*** Begin section ***
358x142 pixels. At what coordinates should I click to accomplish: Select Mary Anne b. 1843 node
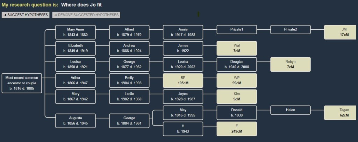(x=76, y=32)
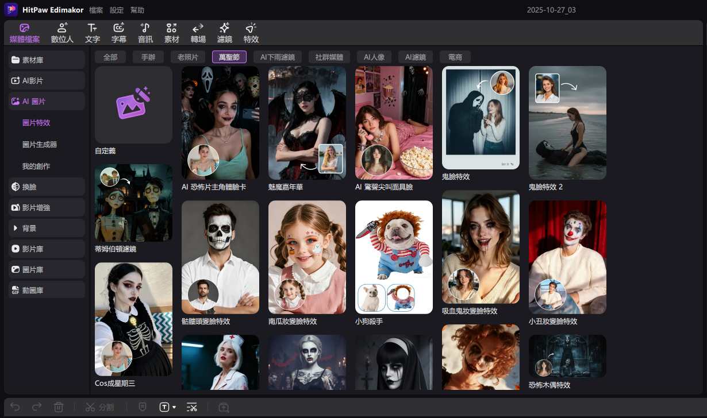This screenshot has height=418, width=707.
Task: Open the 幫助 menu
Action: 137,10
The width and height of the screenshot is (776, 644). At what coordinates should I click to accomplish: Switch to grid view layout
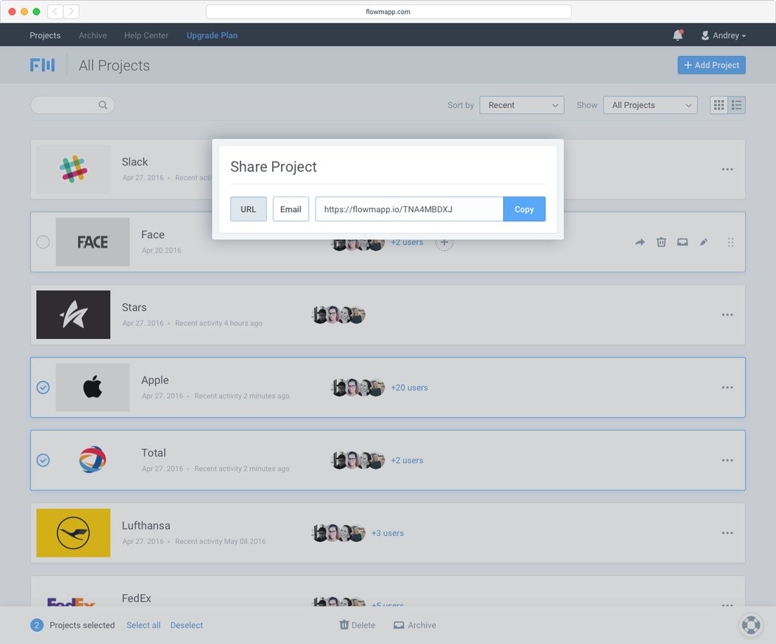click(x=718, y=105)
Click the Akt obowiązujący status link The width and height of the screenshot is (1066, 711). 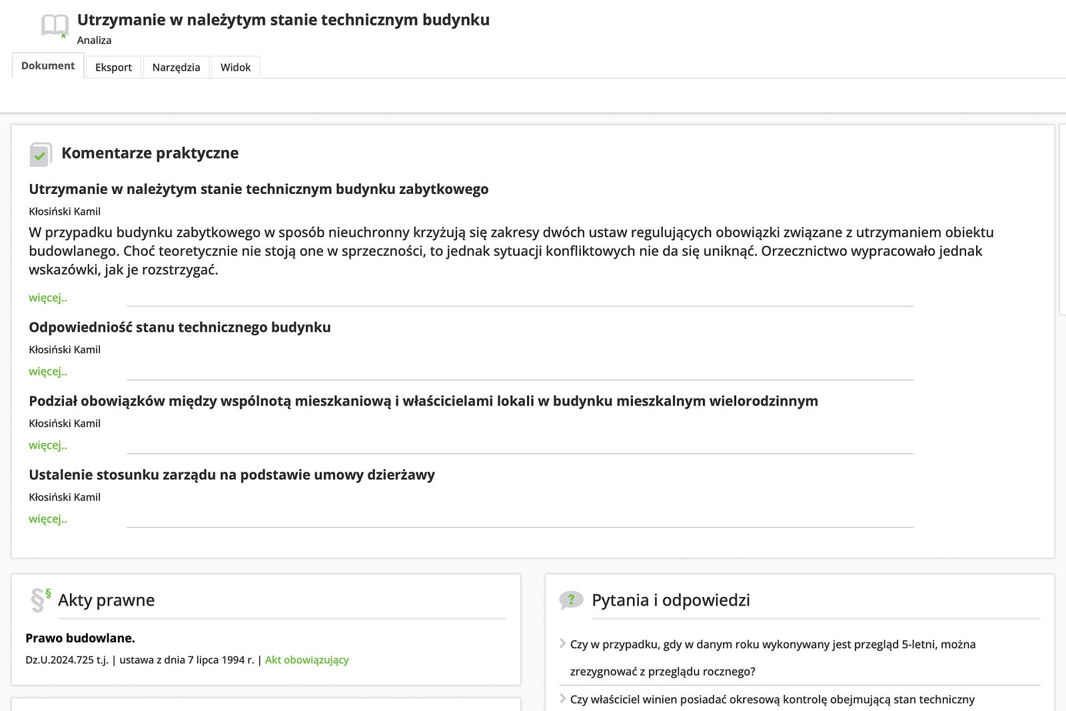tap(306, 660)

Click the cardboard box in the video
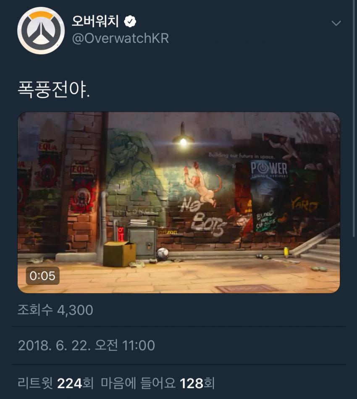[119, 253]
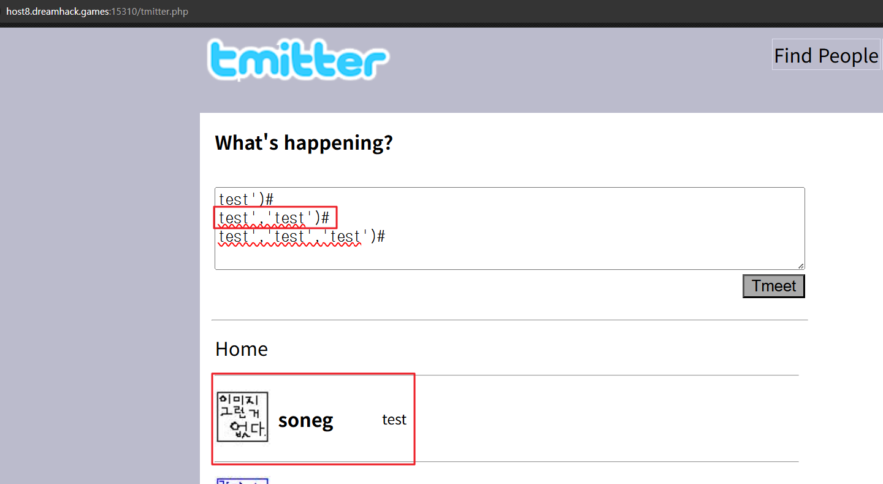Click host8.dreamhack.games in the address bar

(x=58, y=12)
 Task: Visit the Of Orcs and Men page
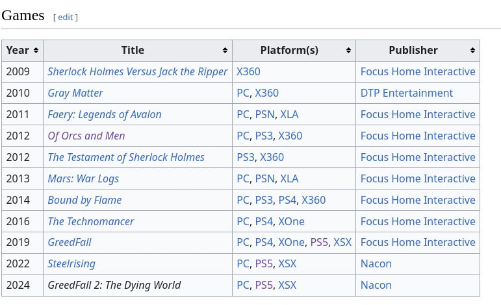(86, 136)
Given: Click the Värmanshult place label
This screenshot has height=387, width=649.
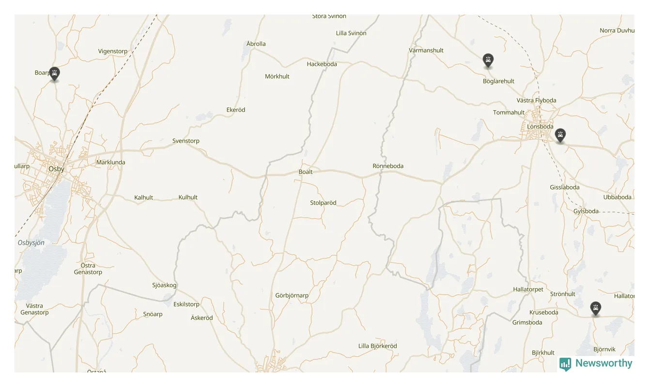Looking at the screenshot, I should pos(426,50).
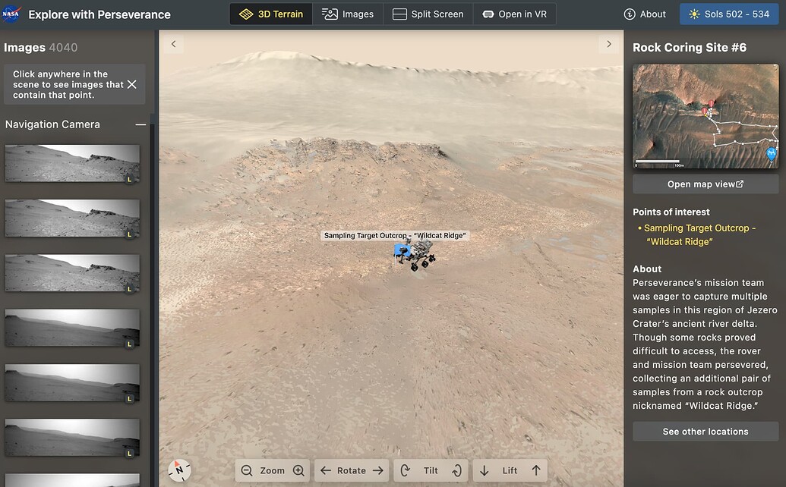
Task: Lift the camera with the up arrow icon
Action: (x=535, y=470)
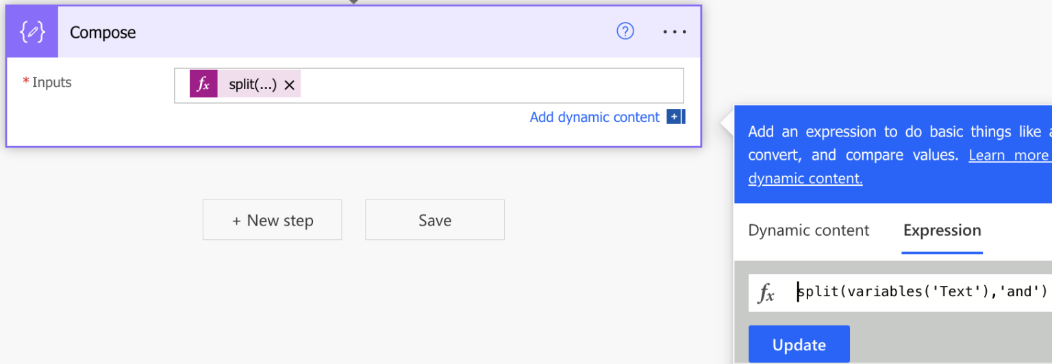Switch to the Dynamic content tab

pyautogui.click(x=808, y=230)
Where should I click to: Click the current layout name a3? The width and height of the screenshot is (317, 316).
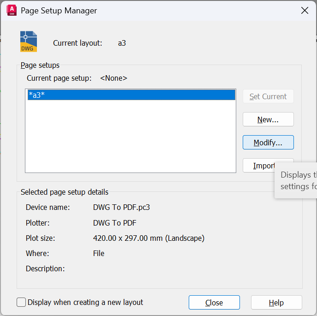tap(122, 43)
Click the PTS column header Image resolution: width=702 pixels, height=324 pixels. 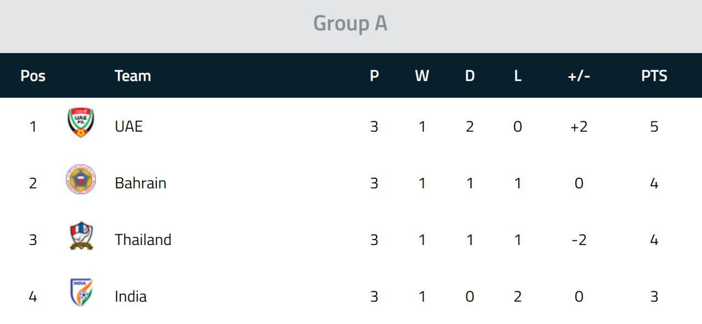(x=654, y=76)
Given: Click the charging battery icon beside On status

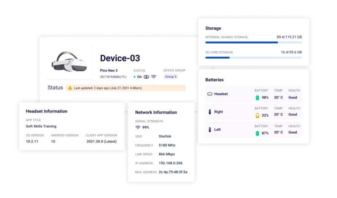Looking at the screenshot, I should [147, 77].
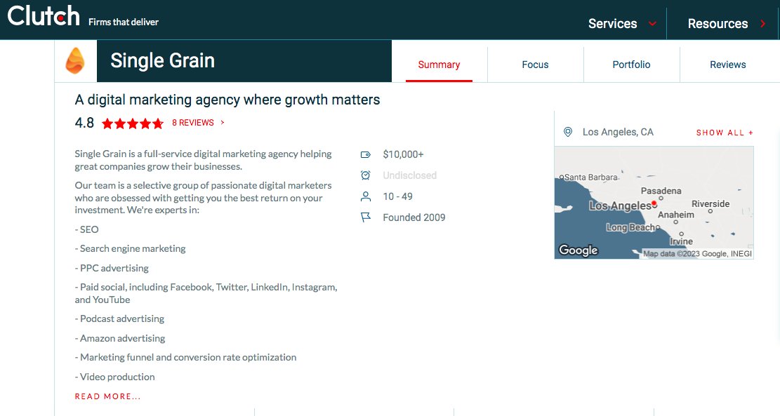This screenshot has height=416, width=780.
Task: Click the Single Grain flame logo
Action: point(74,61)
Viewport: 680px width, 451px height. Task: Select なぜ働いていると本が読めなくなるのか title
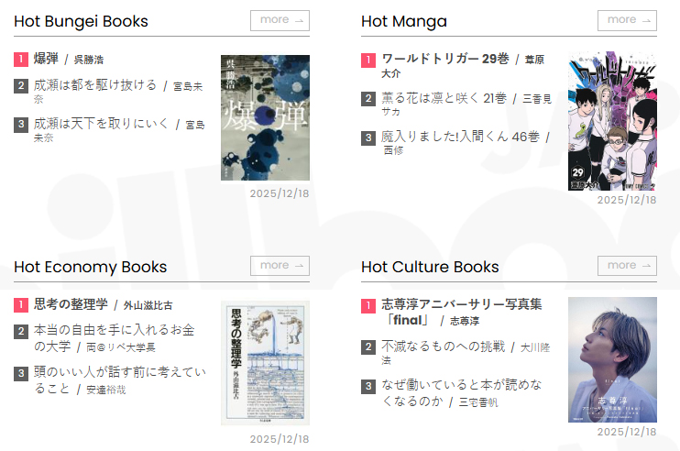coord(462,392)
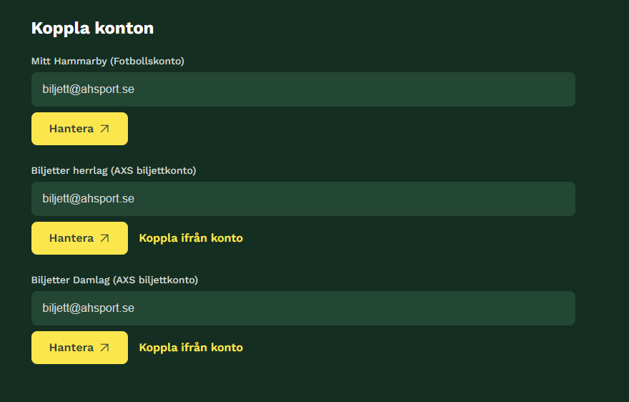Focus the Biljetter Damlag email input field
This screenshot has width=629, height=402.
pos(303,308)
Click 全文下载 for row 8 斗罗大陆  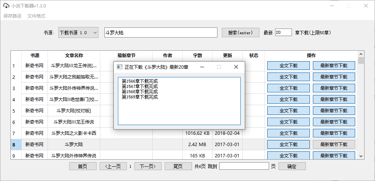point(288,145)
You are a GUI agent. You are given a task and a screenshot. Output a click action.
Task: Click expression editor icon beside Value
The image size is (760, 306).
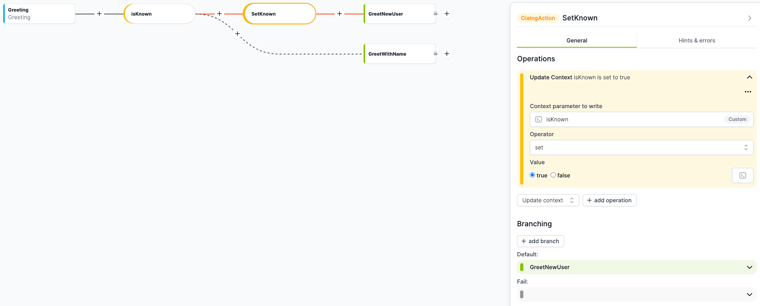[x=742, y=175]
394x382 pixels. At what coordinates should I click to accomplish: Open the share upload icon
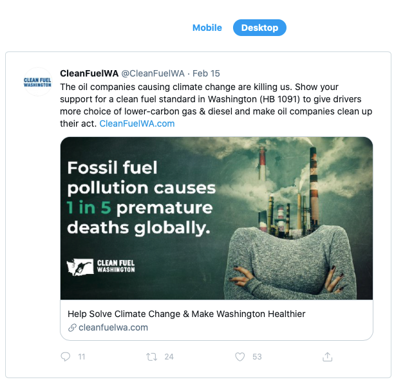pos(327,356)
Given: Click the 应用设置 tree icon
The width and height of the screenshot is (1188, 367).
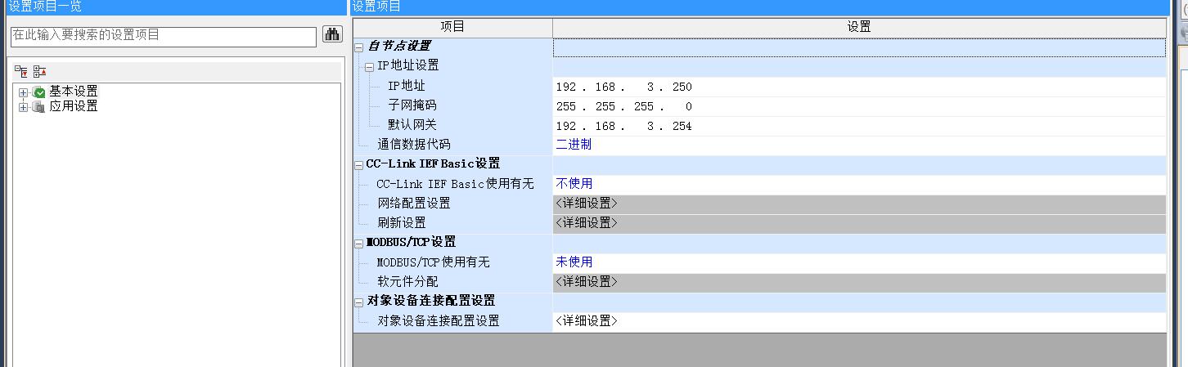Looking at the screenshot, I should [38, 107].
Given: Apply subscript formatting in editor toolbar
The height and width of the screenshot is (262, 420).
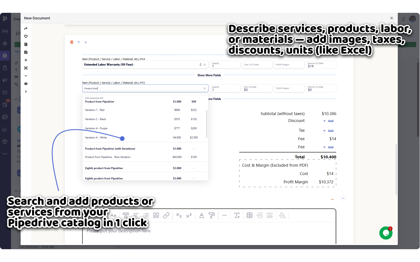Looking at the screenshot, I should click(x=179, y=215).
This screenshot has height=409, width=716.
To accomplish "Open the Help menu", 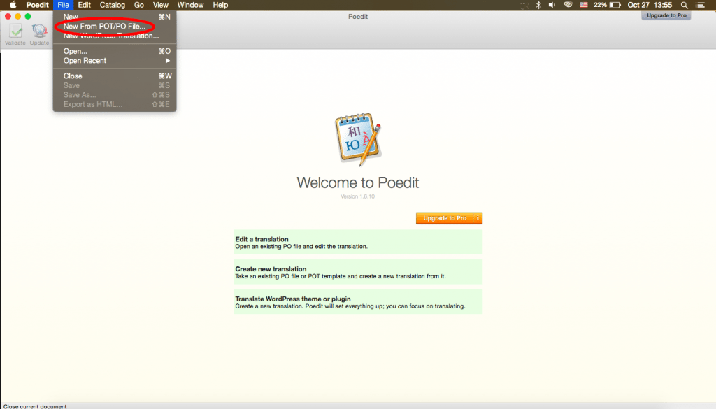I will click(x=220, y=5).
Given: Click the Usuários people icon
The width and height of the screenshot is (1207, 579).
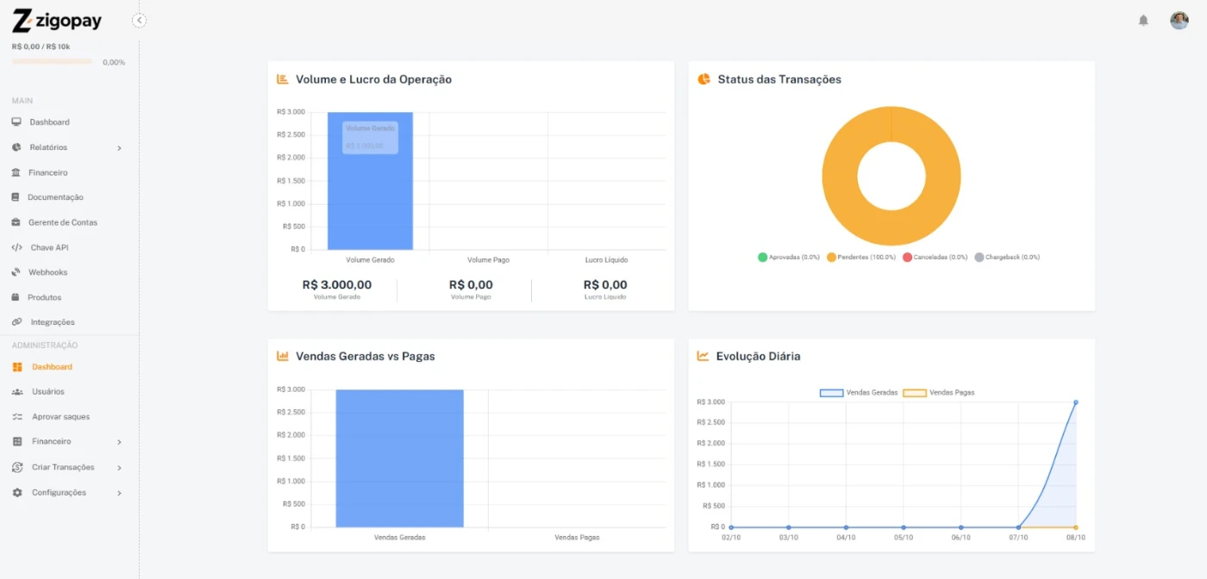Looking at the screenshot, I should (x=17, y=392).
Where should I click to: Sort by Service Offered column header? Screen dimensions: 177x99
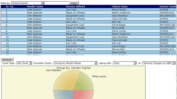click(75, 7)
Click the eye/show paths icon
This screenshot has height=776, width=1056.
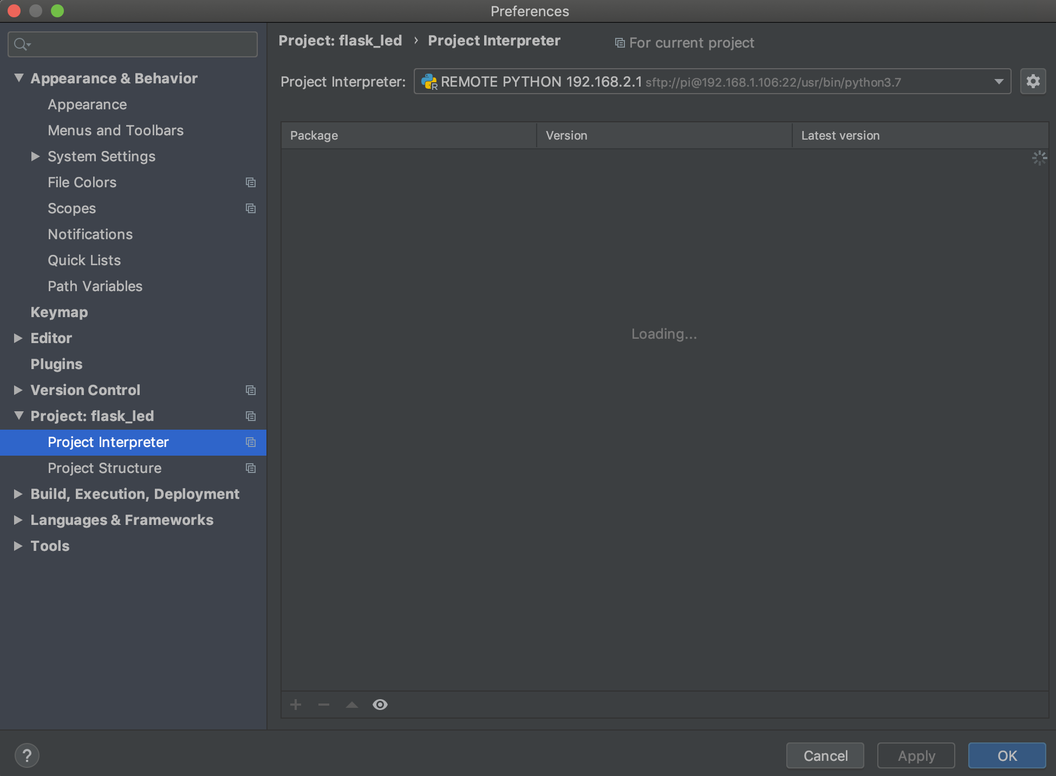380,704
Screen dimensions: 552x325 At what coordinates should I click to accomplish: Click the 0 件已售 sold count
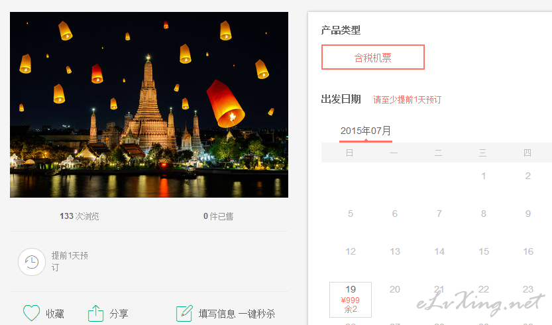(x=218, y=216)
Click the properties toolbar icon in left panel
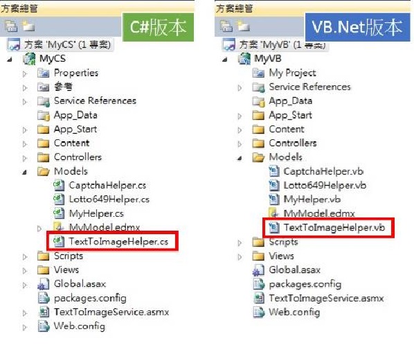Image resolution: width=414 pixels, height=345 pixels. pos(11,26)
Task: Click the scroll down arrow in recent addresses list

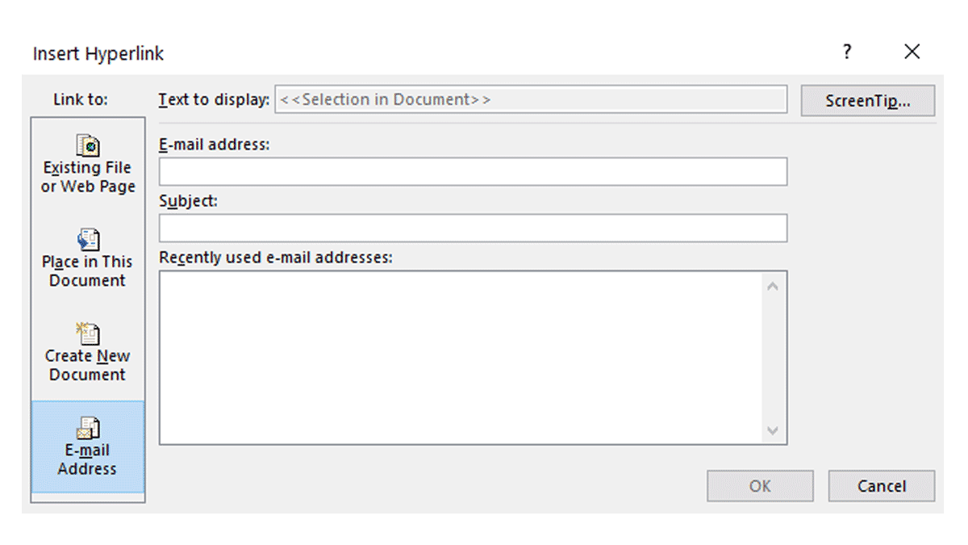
*** End section ***
# AIM OF THE TASK
If a line above contains the string "editor", count it, then give the total and nothing else.

# SOLUTION TO THIS EXERCISE
2